(Stored data)
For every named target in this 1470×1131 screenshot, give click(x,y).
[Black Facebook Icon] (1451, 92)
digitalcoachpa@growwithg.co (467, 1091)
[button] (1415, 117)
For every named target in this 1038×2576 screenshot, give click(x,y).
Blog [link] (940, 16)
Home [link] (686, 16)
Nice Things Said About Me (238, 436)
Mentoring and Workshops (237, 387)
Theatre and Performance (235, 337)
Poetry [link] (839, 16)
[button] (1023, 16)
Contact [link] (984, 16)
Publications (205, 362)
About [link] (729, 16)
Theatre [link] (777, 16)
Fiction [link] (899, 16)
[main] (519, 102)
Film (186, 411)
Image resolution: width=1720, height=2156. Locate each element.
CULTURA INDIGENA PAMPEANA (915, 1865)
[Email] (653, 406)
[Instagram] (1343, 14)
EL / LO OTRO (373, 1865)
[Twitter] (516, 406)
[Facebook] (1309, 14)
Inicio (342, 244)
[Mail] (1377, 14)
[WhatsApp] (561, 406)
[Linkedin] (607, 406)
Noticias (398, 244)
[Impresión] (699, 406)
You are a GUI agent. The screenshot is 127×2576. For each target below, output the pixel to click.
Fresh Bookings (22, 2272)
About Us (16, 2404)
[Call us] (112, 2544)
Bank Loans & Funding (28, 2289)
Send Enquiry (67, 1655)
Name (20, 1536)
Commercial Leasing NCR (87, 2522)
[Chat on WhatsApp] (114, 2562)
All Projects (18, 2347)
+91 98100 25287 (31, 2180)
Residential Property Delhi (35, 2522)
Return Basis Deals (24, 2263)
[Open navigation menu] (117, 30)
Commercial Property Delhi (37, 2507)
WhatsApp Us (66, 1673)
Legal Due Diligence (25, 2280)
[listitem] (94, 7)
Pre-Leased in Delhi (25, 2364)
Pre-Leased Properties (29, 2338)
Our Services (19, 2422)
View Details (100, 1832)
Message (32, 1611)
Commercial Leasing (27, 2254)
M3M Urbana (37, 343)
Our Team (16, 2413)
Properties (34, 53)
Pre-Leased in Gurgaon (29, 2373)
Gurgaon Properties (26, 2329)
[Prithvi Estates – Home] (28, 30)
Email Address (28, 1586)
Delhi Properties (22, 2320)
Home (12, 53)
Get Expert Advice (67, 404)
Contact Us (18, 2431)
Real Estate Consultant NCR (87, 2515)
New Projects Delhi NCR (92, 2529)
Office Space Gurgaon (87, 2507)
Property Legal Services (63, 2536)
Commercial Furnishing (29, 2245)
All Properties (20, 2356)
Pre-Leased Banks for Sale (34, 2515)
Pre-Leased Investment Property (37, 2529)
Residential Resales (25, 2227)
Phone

- [Task]:
Taking the entries above, write out exactly each line from the one holding "EL / LO OTRO (373, 1865)" to the one holding "New Projects Delhi NCR (92, 2529)", both included, and stop there.

- [Response to this exercise]:
EL / LO OTRO (373, 1865)
[Twitter] (516, 406)
[Facebook] (1309, 14)
Inicio (342, 244)
[Mail] (1377, 14)
[WhatsApp] (561, 406)
[Linkedin] (607, 406)
Noticias (398, 244)
[Impresión] (699, 406)
You are a GUI agent. The screenshot is 127×2576. For each target below, output the pixel to click.
Fresh Bookings (22, 2272)
About Us (16, 2404)
[Call us] (112, 2544)
Bank Loans & Funding (28, 2289)
Send Enquiry (67, 1655)
Name (20, 1536)
Commercial Leasing NCR (87, 2522)
[Chat on WhatsApp] (114, 2562)
All Projects (18, 2347)
+91 98100 25287 (31, 2180)
Residential Property Delhi (35, 2522)
Return Basis Deals (24, 2263)
[Open navigation menu] (117, 30)
Commercial Property Delhi (37, 2507)
WhatsApp Us (66, 1673)
Legal Due Diligence (25, 2280)
[listitem] (94, 7)
Pre-Leased in Delhi (25, 2364)
Pre-Leased Properties (29, 2338)
Our Services (19, 2422)
View Details (100, 1832)
Message (32, 1611)
Commercial Leasing (27, 2254)
M3M Urbana (37, 343)
Our Team (16, 2413)
Properties (34, 53)
Pre-Leased in Gurgaon (29, 2373)
Gurgaon Properties (26, 2329)
[Prithvi Estates – Home] (28, 30)
Email Address (28, 1586)
Delhi Properties (22, 2320)
Home (12, 53)
Get Expert Advice (67, 404)
Contact Us (18, 2431)
Real Estate Consultant NCR (87, 2515)
New Projects Delhi NCR (92, 2529)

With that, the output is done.